08 September 2006

Greetings from Amman

I made it. All in all, the flight was pretty good. I took Royal Jordanian from Chicago to Amman. By the time I got on the plane in Chicago, I'd been traveling 8 hours. That stupid O'Hare air port didn't help anything. I had to take a train to a different terminal and stand in line to get my boarding pass. I was the last one in line, and no one got behind me. I was worried since I had only one hour between arriving in Chicago and departing. Luckily RJ is on Jordan-Time, and everyone in line was late like me. People began feeding me and offering me coffee. Those people saved my life. Chicago had only one security line for the entire international terminal. I mean, one conveyor belt, and 3 dudes. I mean: one f-ing line. We RAN to the gate, and I was pleased to see that I got an isle seat even after checking in late. Good luck further visited me as me and my row mate had four seats to ourselves. Yea! Surprisingly, RJ did have booze, but the only beer was Amstel. No pork. They have a funny thing on the flight monitor that tracks the progress of the plane. I can only call it a cube monitor. It's like a compass that lets us know what direction Mecca was in at all times. The most hilarious part of the flight was when the guy came down the isle, or attempted to, really, with the duty-free trolley, which was nothing but an unstable tower of cigarettes. He was out by the fifth row much to the consternation of those in rows 6 and up. At one point people just started to raid the thing as he stood there totally unalarmed. By the end of the flight, he just walked around with a sheet of paper and people told him what they'd pinched, and paid him. Classic Jordan!
The fellow who sat next to me is going to get his US citizenship next year, and he lives in Houston with his American wife who talks funny, and boy does he do a perfect Texan accent. We had a long chat about every thing, and when I told him I'm here to learn the language he said to me, "Iz goin' to be a verry de-ficult yr, Arabie iz hartt!" But he was actually very encouraging. He has family here, and he gave me his number (he'll be here for one month) and said that I can probably stay with his family. He encouraged this since it would be best for me to live with Arabic speakers to really learn this language. His funniest language story: As you know there is no "P" in Arabic, and some Arabic speakers have trouble differentiating between the P and the B in English. His faux pas came when his wife took him to her church and he was introduced to several people, and finally asked one if he was "the bastard of the church." As opposed to "pastor". Damn, English sucks.
It's almost 8 at night here. I was so dazed after 24 hours in a dark plane I thought it was early morning when I came out the airport and saw the sun on the horizon. But, then it disappeared!

2 Comments:

Blogger Weeping Sore said...

Glad you made it! Your observations of cultural differences (in line, on plane) illustrate more than the known fact that you've got a good eye to observe.
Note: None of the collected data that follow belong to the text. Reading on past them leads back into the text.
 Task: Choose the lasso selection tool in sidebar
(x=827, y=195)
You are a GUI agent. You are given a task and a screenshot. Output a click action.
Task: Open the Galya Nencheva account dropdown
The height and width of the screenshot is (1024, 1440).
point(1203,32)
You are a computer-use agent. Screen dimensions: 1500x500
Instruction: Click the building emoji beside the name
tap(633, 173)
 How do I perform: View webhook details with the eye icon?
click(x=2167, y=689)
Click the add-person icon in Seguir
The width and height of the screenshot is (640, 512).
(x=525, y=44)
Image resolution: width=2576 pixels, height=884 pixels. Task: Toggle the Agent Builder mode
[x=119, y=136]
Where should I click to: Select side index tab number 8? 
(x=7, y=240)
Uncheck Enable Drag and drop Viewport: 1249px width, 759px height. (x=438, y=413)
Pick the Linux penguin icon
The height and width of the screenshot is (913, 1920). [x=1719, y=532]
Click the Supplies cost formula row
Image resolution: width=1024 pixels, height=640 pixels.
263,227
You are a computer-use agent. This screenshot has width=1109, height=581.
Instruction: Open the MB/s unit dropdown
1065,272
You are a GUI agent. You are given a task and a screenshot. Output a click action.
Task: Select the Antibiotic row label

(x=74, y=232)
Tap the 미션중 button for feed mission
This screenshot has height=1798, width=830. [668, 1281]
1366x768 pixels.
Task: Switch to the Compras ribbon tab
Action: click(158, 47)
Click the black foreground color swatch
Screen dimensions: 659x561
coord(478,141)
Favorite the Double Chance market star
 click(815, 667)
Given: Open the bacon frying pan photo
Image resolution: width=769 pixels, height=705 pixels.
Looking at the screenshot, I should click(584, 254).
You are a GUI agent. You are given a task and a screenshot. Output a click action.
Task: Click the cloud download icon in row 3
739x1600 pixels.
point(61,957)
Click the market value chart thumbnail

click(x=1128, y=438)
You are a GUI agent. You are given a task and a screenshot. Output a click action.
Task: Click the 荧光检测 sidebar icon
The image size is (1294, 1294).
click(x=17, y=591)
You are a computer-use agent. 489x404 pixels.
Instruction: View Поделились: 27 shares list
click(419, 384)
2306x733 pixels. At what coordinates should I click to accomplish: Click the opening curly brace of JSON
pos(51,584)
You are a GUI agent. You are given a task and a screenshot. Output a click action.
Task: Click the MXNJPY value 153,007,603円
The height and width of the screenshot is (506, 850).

Your descriptions also show that there's a glint of good anthropological humor behind those eyes.

8:42 PM  
Blogger kathrynzano said...

Frances! Yay, you are there, safe!! I miss you terribly already. It's funny how I managed to be a pillar of stoicism when we said goodbye on Monday, but then I bawled ceaselessly in the car on the way home. Yeesh. I am so glad you made it without losing limbs or sanity. I was told by K that you would have a middle seat on the RJ flight crunched in by strangers. I'm relieved that it turned out better!

K and I ate at Mama's yesterday and thought longingly of you.